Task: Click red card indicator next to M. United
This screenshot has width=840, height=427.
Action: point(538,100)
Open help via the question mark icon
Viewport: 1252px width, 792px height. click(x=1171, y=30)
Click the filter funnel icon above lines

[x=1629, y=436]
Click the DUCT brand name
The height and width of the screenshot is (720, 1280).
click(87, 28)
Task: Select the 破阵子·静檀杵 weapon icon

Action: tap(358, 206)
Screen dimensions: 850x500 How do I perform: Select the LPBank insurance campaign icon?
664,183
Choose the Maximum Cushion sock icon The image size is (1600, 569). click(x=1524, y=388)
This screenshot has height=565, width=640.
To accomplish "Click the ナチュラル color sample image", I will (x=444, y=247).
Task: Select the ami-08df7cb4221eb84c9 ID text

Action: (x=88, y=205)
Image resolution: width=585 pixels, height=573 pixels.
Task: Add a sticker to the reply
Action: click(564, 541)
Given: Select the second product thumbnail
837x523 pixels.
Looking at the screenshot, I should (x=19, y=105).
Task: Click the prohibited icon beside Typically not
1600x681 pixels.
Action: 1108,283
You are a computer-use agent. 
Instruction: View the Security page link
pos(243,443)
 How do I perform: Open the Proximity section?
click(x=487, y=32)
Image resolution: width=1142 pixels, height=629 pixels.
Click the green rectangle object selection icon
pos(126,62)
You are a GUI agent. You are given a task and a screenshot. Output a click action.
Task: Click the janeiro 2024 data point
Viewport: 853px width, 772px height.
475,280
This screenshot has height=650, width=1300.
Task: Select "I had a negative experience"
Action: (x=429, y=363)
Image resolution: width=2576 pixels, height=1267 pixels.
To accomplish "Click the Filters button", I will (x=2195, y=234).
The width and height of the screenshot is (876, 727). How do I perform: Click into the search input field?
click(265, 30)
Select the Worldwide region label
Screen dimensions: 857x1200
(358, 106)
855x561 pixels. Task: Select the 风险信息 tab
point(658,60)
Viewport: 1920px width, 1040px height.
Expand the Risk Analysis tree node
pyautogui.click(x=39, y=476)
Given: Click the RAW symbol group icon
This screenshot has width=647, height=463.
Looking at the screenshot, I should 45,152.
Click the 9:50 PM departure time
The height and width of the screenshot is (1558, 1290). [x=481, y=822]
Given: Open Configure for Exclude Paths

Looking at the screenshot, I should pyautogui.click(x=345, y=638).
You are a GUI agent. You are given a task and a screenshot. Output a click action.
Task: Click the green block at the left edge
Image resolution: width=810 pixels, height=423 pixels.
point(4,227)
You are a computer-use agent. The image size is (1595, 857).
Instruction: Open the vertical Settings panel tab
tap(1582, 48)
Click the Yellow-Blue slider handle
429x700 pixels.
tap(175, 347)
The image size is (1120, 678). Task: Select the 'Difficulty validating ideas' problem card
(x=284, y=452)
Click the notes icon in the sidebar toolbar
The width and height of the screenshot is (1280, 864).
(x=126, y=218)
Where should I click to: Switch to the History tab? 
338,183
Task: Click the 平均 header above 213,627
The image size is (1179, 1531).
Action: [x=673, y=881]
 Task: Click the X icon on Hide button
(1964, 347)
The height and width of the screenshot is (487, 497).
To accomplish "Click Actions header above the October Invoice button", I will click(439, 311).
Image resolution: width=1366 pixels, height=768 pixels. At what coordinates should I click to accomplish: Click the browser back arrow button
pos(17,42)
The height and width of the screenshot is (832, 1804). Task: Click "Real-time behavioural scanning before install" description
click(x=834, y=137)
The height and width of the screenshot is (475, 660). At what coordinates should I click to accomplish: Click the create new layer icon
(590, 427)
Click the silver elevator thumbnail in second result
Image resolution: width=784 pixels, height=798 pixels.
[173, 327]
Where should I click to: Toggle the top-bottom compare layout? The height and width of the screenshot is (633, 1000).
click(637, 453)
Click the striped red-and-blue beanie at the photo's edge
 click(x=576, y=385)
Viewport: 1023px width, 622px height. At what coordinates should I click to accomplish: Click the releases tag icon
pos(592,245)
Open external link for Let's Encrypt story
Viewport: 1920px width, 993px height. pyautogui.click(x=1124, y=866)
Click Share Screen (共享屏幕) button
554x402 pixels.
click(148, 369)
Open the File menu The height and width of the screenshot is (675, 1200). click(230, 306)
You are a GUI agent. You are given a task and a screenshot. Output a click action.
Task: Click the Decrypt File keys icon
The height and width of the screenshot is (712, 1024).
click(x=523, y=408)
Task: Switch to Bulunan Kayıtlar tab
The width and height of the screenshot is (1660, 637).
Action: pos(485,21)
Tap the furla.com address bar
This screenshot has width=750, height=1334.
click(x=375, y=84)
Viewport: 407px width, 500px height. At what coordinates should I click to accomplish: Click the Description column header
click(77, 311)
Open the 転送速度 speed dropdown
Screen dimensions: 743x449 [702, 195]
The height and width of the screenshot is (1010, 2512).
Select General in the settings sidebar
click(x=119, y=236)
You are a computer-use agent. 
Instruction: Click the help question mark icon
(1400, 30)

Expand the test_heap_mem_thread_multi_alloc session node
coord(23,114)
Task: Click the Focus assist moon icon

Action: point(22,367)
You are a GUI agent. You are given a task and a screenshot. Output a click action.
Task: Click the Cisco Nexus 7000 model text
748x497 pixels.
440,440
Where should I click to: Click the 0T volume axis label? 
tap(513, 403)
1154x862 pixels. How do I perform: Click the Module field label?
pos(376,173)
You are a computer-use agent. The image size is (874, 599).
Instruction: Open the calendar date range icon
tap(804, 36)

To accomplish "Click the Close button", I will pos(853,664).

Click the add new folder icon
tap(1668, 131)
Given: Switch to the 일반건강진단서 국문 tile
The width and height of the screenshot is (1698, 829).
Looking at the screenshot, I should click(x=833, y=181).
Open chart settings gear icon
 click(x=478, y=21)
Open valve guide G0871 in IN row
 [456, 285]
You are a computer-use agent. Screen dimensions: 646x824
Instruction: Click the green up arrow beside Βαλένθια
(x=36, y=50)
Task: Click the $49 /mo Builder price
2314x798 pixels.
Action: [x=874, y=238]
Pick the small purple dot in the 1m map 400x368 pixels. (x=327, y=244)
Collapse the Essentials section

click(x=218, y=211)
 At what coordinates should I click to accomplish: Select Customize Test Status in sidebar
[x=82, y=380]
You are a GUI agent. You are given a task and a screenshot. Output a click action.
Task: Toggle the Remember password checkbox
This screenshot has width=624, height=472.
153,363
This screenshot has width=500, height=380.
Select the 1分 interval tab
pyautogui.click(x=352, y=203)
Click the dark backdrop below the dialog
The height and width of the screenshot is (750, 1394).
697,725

- [Task to carry out] Read through the data and copy every line where "will" shows up.

- [Response to this task]
To accomplish "Click the ナチュラル color sample image", I will (x=444, y=247).
To accomplish "Click the Filters button", I will (x=2195, y=234).
To accomplish "Click Actions header above the October Invoice button", I will click(439, 311).
To accomplish "Click the Close button", I will pos(853,664).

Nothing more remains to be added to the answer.